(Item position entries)
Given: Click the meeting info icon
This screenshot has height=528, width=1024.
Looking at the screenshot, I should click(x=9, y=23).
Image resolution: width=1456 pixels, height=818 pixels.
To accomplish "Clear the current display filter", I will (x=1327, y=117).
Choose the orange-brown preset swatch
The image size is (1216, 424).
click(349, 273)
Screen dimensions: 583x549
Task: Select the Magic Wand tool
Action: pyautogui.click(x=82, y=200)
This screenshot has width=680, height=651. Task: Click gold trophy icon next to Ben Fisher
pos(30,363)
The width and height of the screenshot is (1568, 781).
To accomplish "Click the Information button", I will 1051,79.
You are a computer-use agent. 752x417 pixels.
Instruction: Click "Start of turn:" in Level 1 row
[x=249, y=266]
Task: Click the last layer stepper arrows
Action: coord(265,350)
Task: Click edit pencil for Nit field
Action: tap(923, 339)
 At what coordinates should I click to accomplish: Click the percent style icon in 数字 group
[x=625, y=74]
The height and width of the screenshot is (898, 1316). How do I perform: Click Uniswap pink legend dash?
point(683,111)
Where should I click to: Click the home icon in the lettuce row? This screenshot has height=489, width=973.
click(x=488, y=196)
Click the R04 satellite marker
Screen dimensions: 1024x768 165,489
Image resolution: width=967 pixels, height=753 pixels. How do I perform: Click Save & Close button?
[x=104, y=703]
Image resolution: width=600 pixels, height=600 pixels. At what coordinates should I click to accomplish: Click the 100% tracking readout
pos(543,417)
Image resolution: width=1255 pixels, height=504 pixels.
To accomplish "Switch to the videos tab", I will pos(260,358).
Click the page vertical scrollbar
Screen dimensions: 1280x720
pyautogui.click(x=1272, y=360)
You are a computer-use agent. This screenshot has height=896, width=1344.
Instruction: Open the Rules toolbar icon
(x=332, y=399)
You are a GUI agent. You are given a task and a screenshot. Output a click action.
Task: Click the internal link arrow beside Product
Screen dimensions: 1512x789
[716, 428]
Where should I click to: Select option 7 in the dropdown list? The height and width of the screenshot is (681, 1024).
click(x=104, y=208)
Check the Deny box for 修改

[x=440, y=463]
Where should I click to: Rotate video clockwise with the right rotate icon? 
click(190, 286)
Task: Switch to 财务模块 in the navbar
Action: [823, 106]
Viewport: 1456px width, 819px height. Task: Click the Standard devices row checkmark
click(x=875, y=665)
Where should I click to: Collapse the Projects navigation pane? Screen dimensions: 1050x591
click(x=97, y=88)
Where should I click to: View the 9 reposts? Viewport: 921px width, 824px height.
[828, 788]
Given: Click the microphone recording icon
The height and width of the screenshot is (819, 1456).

● Goal
Format the listing above as a JSON array of strings, one string per line, and leave out any blank lines.

● Expected output
[
  "Given: Click the meeting info icon",
  "This screenshot has height=528, width=1024.",
  "Looking at the screenshot, I should click(x=9, y=23).",
  "Image resolution: width=1456 pixels, height=818 pixels.",
  "To accomplish \"Clear the current display filter\", I will (x=1327, y=117).",
  "Choose the orange-brown preset swatch",
  "The image size is (1216, 424).",
  "click(349, 273)",
  "Screen dimensions: 583x549",
  "Task: Select the Magic Wand tool",
  "Action: pyautogui.click(x=82, y=200)",
  "This screenshot has width=680, height=651. Task: Click gold trophy icon next to Ben Fisher",
  "pos(30,363)",
  "The width and height of the screenshot is (1568, 781).",
  "To accomplish \"Click the Information button\", I will 1051,79.",
  "You are a computer-use agent. 752x417 pixels.",
  "Instruction: Click \"Start of turn:\" in Level 1 row",
  "[x=249, y=266]",
  "Task: Click the last layer stepper arrows",
  "Action: coord(265,350)",
  "Task: Click edit pencil for Nit field",
  "Action: tap(923, 339)",
  " At what coordinates should I click to accomplish: Click the percent style icon in 数字 group",
  "[x=625, y=74]",
  "The height and width of the screenshot is (898, 1316). How do I perform: Click Uniswap pink legend dash?",
  "point(683,111)",
  "Where should I click to: Click the home icon in the lettuce row? This screenshot has height=489, width=973.",
  "click(x=488, y=196)",
  "Click the R04 satellite marker",
  "Screen dimensions: 1024x768 165,489",
  "Image resolution: width=967 pixels, height=753 pixels. How do I perform: Click Save & Close button?",
  "[x=104, y=703]",
  "Image resolution: width=600 pixels, height=600 pixels. At what coordinates should I click to accomplish: Click the 100% tracking readout",
  "pos(543,417)",
  "Image resolution: width=1255 pixels, height=504 pixels.",
  "To accomplish \"Switch to the videos tab\", I will pos(260,358).",
  "Click the page vertical scrollbar",
  "Screen dimensions: 1280x720",
  "pyautogui.click(x=1272, y=360)",
  "You are a computer-use agent. This screenshot has height=896, width=1344.",
  "Instruction: Open the Rules toolbar icon",
  "(x=332, y=399)",
  "You are a GUI agent. You are given a task and a screenshot. Output a click action.",
  "Task: Click the internal link arrow beside Product",
  "Screen dimensions: 1512x789",
  "[716, 428]",
  "Where should I click to: Select option 7 in the dropdown list? The height and width of the screenshot is (681, 1024).",
  "click(x=104, y=208)",
  "Check the Deny box for 修改",
  "[x=440, y=463]",
  "Where should I click to: Rotate video clockwise with the right rotate icon? ",
  "click(190, 286)",
  "Task: Switch to 财务模块 in the navbar",
  "Action: [823, 106]",
  "Viewport: 1456px width, 819px height. Task: Click the Standard devices row checkmark",
  "click(x=875, y=665)",
  "Where should I click to: Collapse the Projects navigation pane? Screen dimensions: 1050x591",
  "click(x=97, y=88)",
  "Where should I click to: View the 9 reposts? Viewport: 921px width, 824px height.",
  "[828, 788]",
  "Given: Click the microphone recording icon",
  "The height and width of the screenshot is (819, 1456)."
]